Task item ->
Transcribe the items without alteration, beginning with the line containing "The image size is (1920, 1080)." and ending with the line containing "pyautogui.click(x=30, y=756)", both lines included.

***** Records to use

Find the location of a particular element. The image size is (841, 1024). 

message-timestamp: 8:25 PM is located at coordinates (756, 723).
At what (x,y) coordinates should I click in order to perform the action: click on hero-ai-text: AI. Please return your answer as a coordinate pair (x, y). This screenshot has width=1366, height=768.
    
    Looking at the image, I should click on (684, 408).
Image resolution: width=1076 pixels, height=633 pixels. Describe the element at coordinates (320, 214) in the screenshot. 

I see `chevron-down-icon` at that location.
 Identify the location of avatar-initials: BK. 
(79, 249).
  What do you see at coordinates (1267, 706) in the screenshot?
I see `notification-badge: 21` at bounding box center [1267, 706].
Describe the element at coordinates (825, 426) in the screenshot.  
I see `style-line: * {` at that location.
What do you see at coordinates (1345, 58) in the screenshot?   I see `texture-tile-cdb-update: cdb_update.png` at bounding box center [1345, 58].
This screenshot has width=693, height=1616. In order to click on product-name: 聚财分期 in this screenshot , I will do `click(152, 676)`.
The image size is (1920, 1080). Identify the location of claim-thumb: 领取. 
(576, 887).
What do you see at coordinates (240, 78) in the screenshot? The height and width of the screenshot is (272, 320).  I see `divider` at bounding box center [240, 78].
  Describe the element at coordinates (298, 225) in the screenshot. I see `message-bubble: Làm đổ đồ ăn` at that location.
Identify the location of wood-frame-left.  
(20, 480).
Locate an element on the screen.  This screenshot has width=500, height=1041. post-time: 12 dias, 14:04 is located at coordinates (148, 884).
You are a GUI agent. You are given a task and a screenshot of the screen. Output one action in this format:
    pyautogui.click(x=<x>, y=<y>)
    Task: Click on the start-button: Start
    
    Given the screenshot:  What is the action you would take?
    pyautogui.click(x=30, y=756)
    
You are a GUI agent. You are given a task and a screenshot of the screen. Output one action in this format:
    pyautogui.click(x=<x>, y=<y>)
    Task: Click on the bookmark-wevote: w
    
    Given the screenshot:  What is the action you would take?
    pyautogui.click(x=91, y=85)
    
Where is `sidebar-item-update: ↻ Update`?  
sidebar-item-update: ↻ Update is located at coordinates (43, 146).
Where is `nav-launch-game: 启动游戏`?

**********

Problem solution ->
The image size is (1920, 1080). Identify the location of claim-thumb: 领取. 
(576, 887).
What do you see at coordinates (240, 78) in the screenshot? The height and width of the screenshot is (272, 320).  I see `divider` at bounding box center [240, 78].
  Describe the element at coordinates (298, 225) in the screenshot. I see `message-bubble: Làm đổ đồ ăn` at that location.
Identify the location of wood-frame-left.  
(20, 480).
Locate an element on the screen.  This screenshot has width=500, height=1041. post-time: 12 dias, 14:04 is located at coordinates (148, 884).
You are a GUI agent. You are given a task and a screenshot of the screen. Output one action in this format:
    pyautogui.click(x=<x>, y=<y>)
    Task: Click on the start-button: Start
    
    Given the screenshot:  What is the action you would take?
    pyautogui.click(x=30, y=756)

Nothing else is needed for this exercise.